THE PROBLEM
Go through the entries one line at a time, and gather every line that has the word "computer".

Stored items

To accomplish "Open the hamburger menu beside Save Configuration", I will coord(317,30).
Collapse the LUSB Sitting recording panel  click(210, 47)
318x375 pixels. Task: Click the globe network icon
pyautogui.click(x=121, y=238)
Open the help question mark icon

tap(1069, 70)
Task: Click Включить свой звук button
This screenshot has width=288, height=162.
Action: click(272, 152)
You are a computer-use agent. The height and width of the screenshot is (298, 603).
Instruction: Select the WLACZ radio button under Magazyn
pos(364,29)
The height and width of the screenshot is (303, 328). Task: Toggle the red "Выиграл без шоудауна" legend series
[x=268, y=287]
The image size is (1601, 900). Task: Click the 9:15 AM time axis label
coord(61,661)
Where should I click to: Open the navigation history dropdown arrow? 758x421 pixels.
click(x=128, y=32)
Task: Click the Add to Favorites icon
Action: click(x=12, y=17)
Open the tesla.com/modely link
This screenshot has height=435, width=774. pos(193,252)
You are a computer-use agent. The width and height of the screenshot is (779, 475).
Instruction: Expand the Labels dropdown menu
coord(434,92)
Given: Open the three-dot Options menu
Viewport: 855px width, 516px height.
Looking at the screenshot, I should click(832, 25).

EXERCISE ANSWER
You are a computer-use agent. The height and width of the screenshot is (298, 603).
You are a computer-use agent. The width and height of the screenshot is (779, 475).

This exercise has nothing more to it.